Where a record contains an image, leave the image out and print the rest exactly.

_ _ _ _ _

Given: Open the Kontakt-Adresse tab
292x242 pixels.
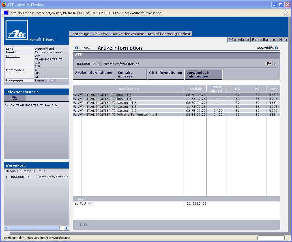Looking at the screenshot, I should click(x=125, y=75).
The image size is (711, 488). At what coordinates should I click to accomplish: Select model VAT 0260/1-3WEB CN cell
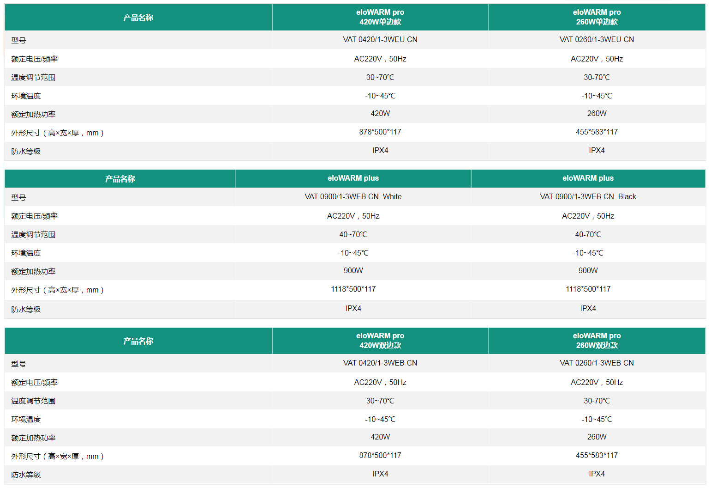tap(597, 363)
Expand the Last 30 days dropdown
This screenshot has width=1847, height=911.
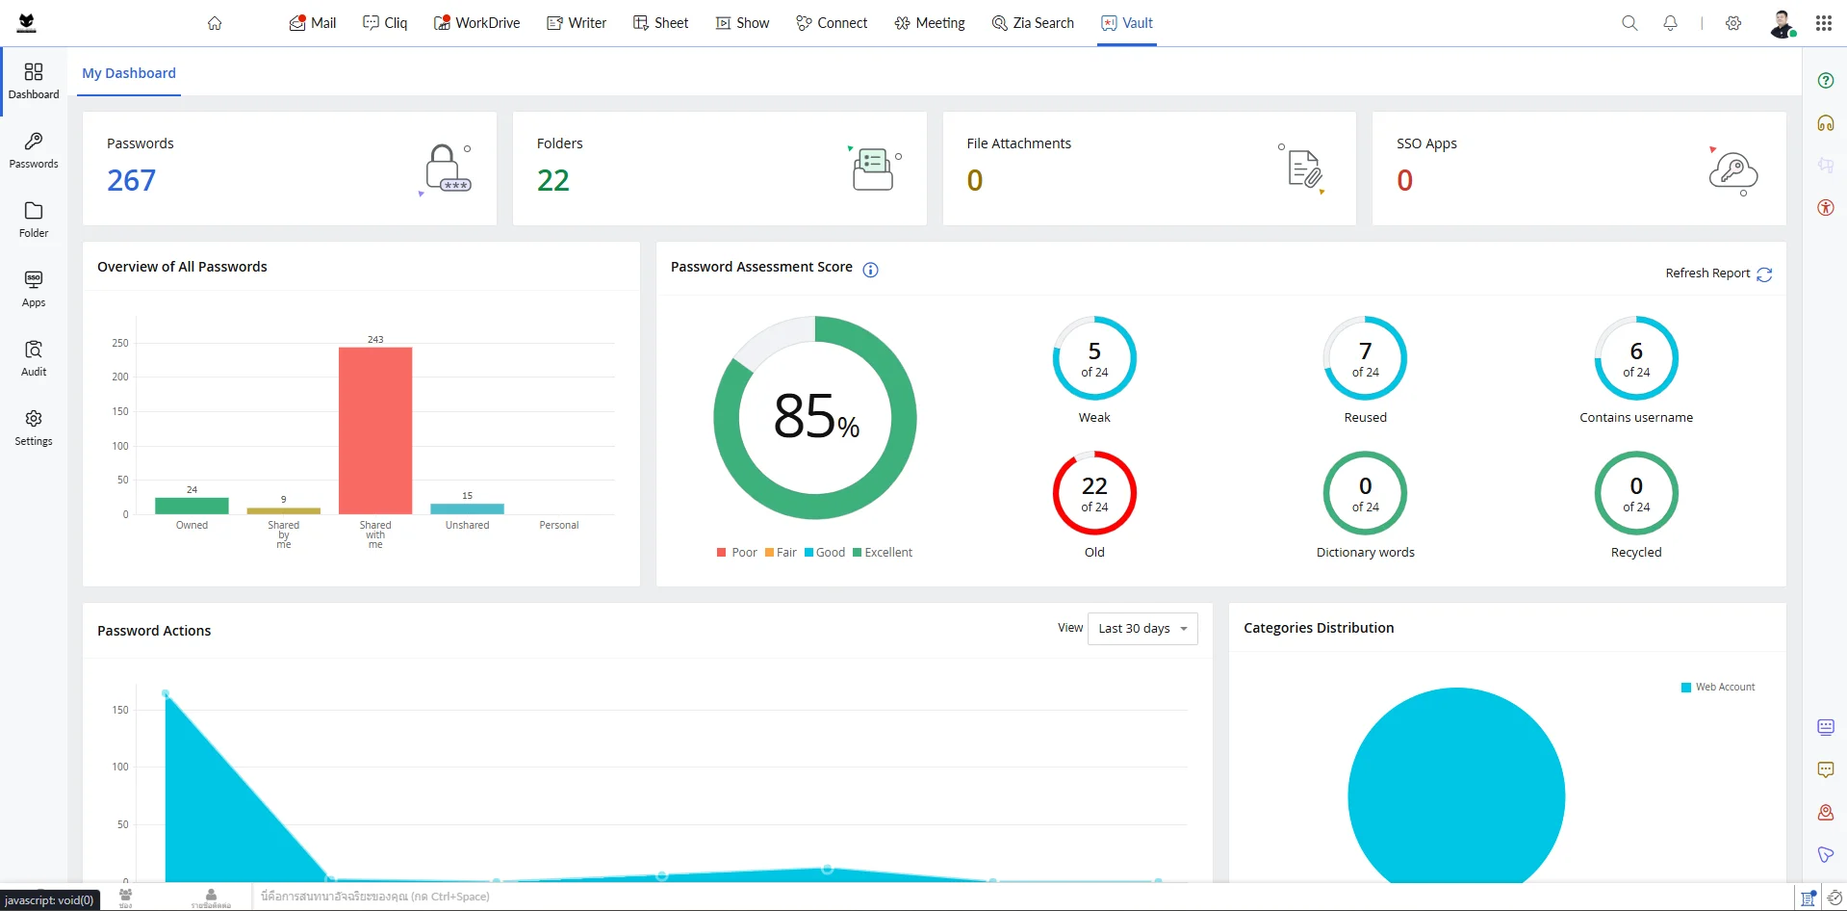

_ _ _ _ _

» ANSWER TO THIS PROBLEM
Given: Open the Kontakt-Adresse tab
292x242 pixels.
Looking at the screenshot, I should click(x=125, y=75).
The image size is (711, 488). At what coordinates should I click to accomplish: Select model VAT 0260/1-3WEB CN cell
tap(597, 363)
Expand the Last 30 days dropdown
This screenshot has width=1847, height=911.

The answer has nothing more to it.